(Task material Opens)
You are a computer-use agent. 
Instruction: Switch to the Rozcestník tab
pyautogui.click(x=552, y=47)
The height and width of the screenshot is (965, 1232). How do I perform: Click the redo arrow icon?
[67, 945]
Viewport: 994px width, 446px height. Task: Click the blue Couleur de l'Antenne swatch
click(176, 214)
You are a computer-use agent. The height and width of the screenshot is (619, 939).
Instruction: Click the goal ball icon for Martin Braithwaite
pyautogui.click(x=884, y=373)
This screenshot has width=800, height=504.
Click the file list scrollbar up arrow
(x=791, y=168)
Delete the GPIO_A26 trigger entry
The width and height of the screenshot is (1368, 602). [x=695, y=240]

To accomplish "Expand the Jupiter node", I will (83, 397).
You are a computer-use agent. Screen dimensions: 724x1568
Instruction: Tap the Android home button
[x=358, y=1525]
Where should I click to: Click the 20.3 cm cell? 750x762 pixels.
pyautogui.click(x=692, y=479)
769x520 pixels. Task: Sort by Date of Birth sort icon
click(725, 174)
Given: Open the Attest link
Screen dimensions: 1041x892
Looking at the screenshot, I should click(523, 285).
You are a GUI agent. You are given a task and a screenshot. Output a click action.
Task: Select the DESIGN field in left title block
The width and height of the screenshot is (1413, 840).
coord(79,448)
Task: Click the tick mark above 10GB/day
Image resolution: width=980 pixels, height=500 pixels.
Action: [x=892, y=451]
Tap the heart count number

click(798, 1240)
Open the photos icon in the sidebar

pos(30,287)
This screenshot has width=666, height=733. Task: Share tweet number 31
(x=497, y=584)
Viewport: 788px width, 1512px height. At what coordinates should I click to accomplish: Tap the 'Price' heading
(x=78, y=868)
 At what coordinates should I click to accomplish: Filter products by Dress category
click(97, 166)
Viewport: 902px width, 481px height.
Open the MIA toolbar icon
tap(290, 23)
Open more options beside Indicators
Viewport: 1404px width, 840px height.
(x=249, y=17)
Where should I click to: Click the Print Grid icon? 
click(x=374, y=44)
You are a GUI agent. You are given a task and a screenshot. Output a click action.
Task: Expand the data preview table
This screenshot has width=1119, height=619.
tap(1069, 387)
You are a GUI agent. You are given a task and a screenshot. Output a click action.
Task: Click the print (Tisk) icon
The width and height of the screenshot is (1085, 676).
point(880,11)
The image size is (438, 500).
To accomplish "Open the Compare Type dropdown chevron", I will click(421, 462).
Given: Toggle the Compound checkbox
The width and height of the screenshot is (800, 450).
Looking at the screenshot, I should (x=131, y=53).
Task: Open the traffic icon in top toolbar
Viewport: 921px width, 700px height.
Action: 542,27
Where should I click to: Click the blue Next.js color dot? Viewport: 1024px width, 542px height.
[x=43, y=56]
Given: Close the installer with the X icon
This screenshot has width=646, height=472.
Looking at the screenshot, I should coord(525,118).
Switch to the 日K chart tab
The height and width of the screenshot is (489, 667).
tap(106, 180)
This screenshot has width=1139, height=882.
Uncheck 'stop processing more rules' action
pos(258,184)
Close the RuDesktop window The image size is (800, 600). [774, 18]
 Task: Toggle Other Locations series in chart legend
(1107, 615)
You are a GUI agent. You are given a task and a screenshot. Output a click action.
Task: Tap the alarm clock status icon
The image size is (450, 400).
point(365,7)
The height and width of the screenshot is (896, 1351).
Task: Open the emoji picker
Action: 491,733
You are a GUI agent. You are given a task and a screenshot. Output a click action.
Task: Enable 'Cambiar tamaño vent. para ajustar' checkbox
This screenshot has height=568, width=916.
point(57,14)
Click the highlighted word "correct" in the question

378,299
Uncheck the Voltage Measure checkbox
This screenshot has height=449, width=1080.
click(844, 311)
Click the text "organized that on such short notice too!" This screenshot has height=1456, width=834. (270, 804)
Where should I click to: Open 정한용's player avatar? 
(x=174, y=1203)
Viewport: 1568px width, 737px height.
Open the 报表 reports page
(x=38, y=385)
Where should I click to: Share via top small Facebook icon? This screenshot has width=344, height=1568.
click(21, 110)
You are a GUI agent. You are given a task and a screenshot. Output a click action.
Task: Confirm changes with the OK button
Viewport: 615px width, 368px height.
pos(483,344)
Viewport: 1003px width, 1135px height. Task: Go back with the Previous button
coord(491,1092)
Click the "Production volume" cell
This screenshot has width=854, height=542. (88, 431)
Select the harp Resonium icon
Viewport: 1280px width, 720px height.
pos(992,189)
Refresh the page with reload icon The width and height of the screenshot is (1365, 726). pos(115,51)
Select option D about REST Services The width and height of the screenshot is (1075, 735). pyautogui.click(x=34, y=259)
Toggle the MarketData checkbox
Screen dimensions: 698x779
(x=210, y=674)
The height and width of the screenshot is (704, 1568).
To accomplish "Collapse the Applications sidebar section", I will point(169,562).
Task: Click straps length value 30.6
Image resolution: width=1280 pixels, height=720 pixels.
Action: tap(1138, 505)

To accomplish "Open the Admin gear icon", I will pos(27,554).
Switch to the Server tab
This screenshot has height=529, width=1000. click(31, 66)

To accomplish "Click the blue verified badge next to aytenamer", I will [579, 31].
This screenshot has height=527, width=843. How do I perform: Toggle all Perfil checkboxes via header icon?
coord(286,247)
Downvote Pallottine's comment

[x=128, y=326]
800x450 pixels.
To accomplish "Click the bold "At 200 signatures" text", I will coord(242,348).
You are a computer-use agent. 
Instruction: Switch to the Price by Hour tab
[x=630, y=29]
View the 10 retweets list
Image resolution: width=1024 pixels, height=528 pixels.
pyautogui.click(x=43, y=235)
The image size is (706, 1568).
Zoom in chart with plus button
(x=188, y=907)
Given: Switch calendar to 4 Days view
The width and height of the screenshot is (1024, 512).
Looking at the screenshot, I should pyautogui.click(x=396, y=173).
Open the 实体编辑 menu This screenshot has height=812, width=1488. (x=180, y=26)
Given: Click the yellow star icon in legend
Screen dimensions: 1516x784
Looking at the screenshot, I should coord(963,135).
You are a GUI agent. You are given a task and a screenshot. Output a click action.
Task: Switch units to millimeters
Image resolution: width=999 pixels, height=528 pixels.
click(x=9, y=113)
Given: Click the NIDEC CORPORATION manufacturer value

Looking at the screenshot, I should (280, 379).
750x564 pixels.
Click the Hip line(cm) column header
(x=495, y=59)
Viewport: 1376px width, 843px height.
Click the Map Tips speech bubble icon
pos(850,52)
(Task material Closes)
How to complete this task:
The output should be exactly the lines above from the line containing "Uncheck 'stop processing more rules' action" to the line containing "Select option D", inclusive, with no other lines.

Result of the exercise:
Uncheck 'stop processing more rules' action
pos(258,184)
Close the RuDesktop window The image size is (800, 600). [774, 18]
 Task: Toggle Other Locations series in chart legend
(1107, 615)
You are a GUI agent. You are given a task and a screenshot. Output a click action.
Task: Tap the alarm clock status icon
The image size is (450, 400).
point(365,7)
The height and width of the screenshot is (896, 1351).
Task: Open the emoji picker
Action: 491,733
You are a GUI agent. You are given a task and a screenshot. Output a click action.
Task: Enable 'Cambiar tamaño vent. para ajustar' checkbox
This screenshot has height=568, width=916.
point(57,14)
Click the highlighted word "correct" in the question

378,299
Uncheck the Voltage Measure checkbox
This screenshot has height=449, width=1080.
click(844, 311)
Click the text "organized that on such short notice too!" This screenshot has height=1456, width=834. (270, 804)
Where should I click to: Open 정한용's player avatar? 
(x=174, y=1203)
Viewport: 1568px width, 737px height.
Open the 报表 reports page
(x=38, y=385)
Where should I click to: Share via top small Facebook icon? This screenshot has width=344, height=1568.
click(21, 110)
You are a GUI agent. You are given a task and a screenshot. Output a click action.
Task: Confirm changes with the OK button
Viewport: 615px width, 368px height.
pos(483,344)
Viewport: 1003px width, 1135px height. Task: Go back with the Previous button
coord(491,1092)
Click the "Production volume" cell
This screenshot has width=854, height=542. (88, 431)
Select the harp Resonium icon
Viewport: 1280px width, 720px height.
pos(992,189)
Refresh the page with reload icon The width and height of the screenshot is (1365, 726). pos(115,51)
Select option D about REST Services The width and height of the screenshot is (1075, 735). pyautogui.click(x=34, y=259)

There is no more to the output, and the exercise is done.